Now here's something even more confusing. At first we were only looking at the plane. But what about $3$-space? There are tons of planes in $3$-space. So what difference does the geometry of the plane $\mathbb{R}^2\times \{0\}$ have (in whichever way you decide to describe it) with $\mathbb{R}^2\times \{1\}$? The geometry in these two planes is completely the same. One is simply a translation of the other. But the first we would consider as a subspace of the vector space $\mathbb{R}^3$ and the second we wouldn't consider if we wanted to work in a completely algebraic setting. How could we work algebraically in the latter? Even the way we add points would be wrong (as the third component clearly doesn't stay at $1$ if we add two points component-wise).

Alright, here's where we get into the definitions. Definition 1: Affine $n$-space is $k^n$ without the origin. No; this is wrong. Affine $n$-space is our geometric idea of what an arbitrary $k^n$ should look like. Say we are looking at a plane before we have assigned a coordinate system $\mathbb{R}^2$ to it. Then there is no difference between a plane, and a plane lying above the other. These are both affine planes. Affine $n$-space should generalize this idea to the $n$-dimensional setting where, if we were to view a geometric object and it "looked" like $n$-space and we could assign to it the points of $k^n$ in a one-to-one correspondence, then we will call it $\mathbb{A}_k^n$. In this way both the plane, and every other plane in $3$-space represent $\mathbb{A}_k^n$ before we have given names to its points.

People say topology and geometry are related. In reality, a set $A$ is the same set with or without a topology on it. Definition 2 is where people try to associate the algebraic nature with affine space but it really doesn't make sense. This is just as "general" as the above definition but we don't need to impose a topology on the space. A typical reason why this definition is used in, say, Hartshorne's text is to get people away from the idea that we first need to assign names to the points of a geometric space before we can work with them. Why not just work with the set of $n$-tuples of elements of $k$, and then if we want to apply them to a geometric space we can do so whenever we choose? So to avoid the familiarity with $k^n$ we will give it a new topology, the Zariski topology, and then you won't think of it as being the old object you are used to making more confusing than need be.
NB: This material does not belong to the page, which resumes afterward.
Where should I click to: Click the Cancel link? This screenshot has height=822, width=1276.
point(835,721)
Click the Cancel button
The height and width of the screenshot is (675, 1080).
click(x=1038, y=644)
Finally, definition 3. Arguably the most rigorous definition and in the aim of where we want to go but it almost isn't even a definition. This is the most algebraic way to describe the geometric space but this is only because we have a one to one correspondence between maximal ideals and points in $k^n$. Usually there are even more points if $k$ is not algebraically closed, and these correspond to varieties in the Zariski topology. Still, this needs to be proved and is not obvious. That is why it really should not be taken as the definition of affine space.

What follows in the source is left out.